2393’s forecasted bottom line growth is an optimistic double-digit 19.81%, driven by the underlying double-digit sales growth of 28.55% over the next few years. Profit growth, coupled with top-line expansion, is a positive indication. This is because net income isn’t artificially inflated by unsustainable activities such as one-off cost-reductions expected in the future. We see this bottom-line expansion directly benefiting shareholders, with expected return on equity coming in at a notable 42.07%. 2393’s bullish prospects on both the top and bottom lines make it an interesting stock to invest more time to understand how it can add value to your portfolio. Could this stock be your next pick? Check out its fundamental factors here.
Beijing Enterprises Clean Energy Group Limited (SEHK:1250)
Beijing Enterprises Clean Energy Group Limited engages in the investment, development, construction, operation, and management of photovoltaic power plants in the People’s Republic of China. Established in 2000, and now run by Weihua Huang, the company provides employment to 1,556 people and with the company’s market capitalisation at HKD HK$17.47B, we can put it in the large-cap stocks category.
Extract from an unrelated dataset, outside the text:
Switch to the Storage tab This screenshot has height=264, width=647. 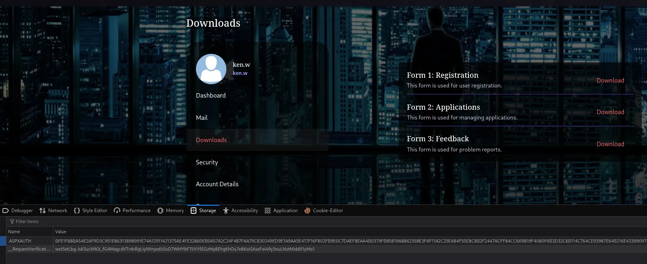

1250 is expected to deliver a buoyant earnings growth over the next couple of years of 24.24%, bolstered by an equally impressive revenue growth of 59.57%. Profit growth, coupled with top-line expansion, is a positive indication. This is because net income isn’t artificially inflated by unsustainable activities such as one-off cost-reductions expected in the future. We see this bottom-line expansion directly benefiting shareholders, with expected positive return on equity of 19.50%. 1250 ticks the boxes for high-growth generation on all levels of line items, which makes it an appealing stock to dig into deeper. Thinking of investing in 1250? I recommend researching its fundamentals here.